Please extract every line of the records below, reproducing each one word for word and character for character.
[start of STORED RECORDS]
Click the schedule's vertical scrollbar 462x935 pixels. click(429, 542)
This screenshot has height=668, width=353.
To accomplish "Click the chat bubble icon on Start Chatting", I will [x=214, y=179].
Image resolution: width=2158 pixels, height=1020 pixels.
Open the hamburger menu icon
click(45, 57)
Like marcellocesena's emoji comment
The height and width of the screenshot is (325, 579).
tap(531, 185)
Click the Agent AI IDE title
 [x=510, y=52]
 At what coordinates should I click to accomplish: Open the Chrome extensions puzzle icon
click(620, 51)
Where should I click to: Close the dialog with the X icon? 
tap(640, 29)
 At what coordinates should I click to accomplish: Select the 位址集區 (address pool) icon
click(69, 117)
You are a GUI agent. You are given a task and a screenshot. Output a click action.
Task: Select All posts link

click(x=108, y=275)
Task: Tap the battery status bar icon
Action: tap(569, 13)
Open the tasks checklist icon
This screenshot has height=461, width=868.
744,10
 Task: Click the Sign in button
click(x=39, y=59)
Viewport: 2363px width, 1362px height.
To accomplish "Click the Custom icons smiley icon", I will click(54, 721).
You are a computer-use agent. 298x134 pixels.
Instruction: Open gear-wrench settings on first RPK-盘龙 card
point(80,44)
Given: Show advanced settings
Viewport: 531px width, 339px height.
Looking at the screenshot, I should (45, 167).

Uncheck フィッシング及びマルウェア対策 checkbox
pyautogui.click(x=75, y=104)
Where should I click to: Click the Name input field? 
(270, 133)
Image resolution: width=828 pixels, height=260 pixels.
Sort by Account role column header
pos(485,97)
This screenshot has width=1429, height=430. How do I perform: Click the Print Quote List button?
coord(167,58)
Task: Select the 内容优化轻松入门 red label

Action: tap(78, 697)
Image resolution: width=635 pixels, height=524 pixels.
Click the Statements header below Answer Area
[end of STORED RECORDS]
* _REPLY_:
Click the schedule's vertical scrollbar 462x935 pixels. click(429, 542)
This screenshot has height=668, width=353.
To accomplish "Click the chat bubble icon on Start Chatting", I will [x=214, y=179].
Image resolution: width=2158 pixels, height=1020 pixels.
Open the hamburger menu icon
click(45, 57)
Like marcellocesena's emoji comment
The height and width of the screenshot is (325, 579).
tap(531, 185)
Click the Agent AI IDE title
 [x=510, y=52]
 At what coordinates should I click to accomplish: Open the Chrome extensions puzzle icon
click(620, 51)
Where should I click to: Close the dialog with the X icon? 
tap(640, 29)
 At what coordinates should I click to accomplish: Select the 位址集區 (address pool) icon
click(69, 117)
You are a GUI agent. You are given a task and a screenshot. Output a click action.
Task: Select All posts link

click(x=108, y=275)
Task: Tap the battery status bar icon
Action: tap(569, 13)
Open the tasks checklist icon
This screenshot has height=461, width=868.
744,10
 Task: Click the Sign in button
click(x=39, y=59)
Viewport: 2363px width, 1362px height.
To accomplish "Click the Custom icons smiley icon", I will click(54, 721).
You are a computer-use agent. 298x134 pixels.
Instruction: Open gear-wrench settings on first RPK-盘龙 card
point(80,44)
Given: Show advanced settings
Viewport: 531px width, 339px height.
Looking at the screenshot, I should (45, 167).

Uncheck フィッシング及びマルウェア対策 checkbox
pyautogui.click(x=75, y=104)
Where should I click to: Click the Name input field? 
(270, 133)
Image resolution: width=828 pixels, height=260 pixels.
Sort by Account role column header
pos(485,97)
This screenshot has width=1429, height=430. How do I perform: Click the Print Quote List button?
coord(167,58)
Task: Select the 内容优化轻松入门 red label

Action: tap(78, 697)
Image resolution: width=635 pixels, height=524 pixels.
Click the Statements header below Answer Area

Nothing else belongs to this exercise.